▶ **Data provided**
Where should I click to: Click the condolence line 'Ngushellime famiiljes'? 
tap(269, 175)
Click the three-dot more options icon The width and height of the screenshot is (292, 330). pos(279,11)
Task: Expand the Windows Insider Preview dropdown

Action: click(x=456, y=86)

==

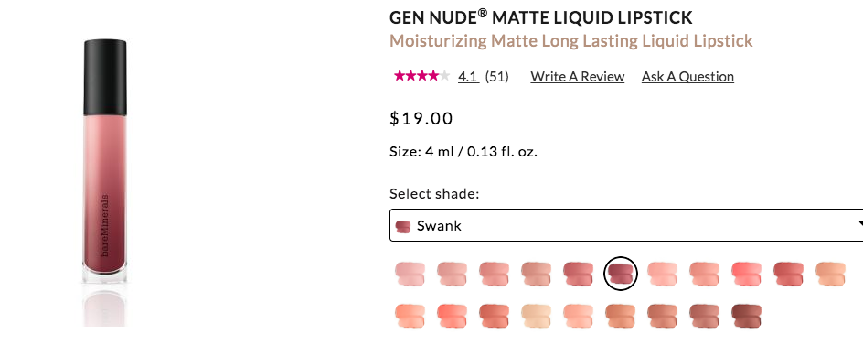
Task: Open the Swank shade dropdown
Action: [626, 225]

---

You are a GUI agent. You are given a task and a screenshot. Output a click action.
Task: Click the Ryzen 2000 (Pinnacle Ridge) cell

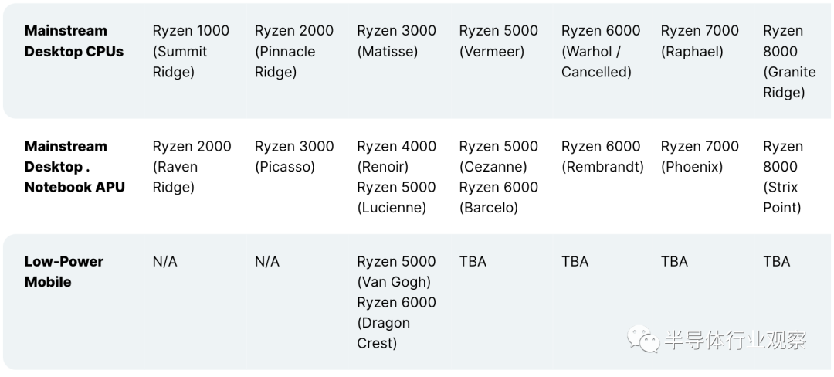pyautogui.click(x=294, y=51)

▶ **Task to complete**
State how many lines of the data above contain the string "screenshot", leaving out everything but the number.

▶ **Solution for this task**
2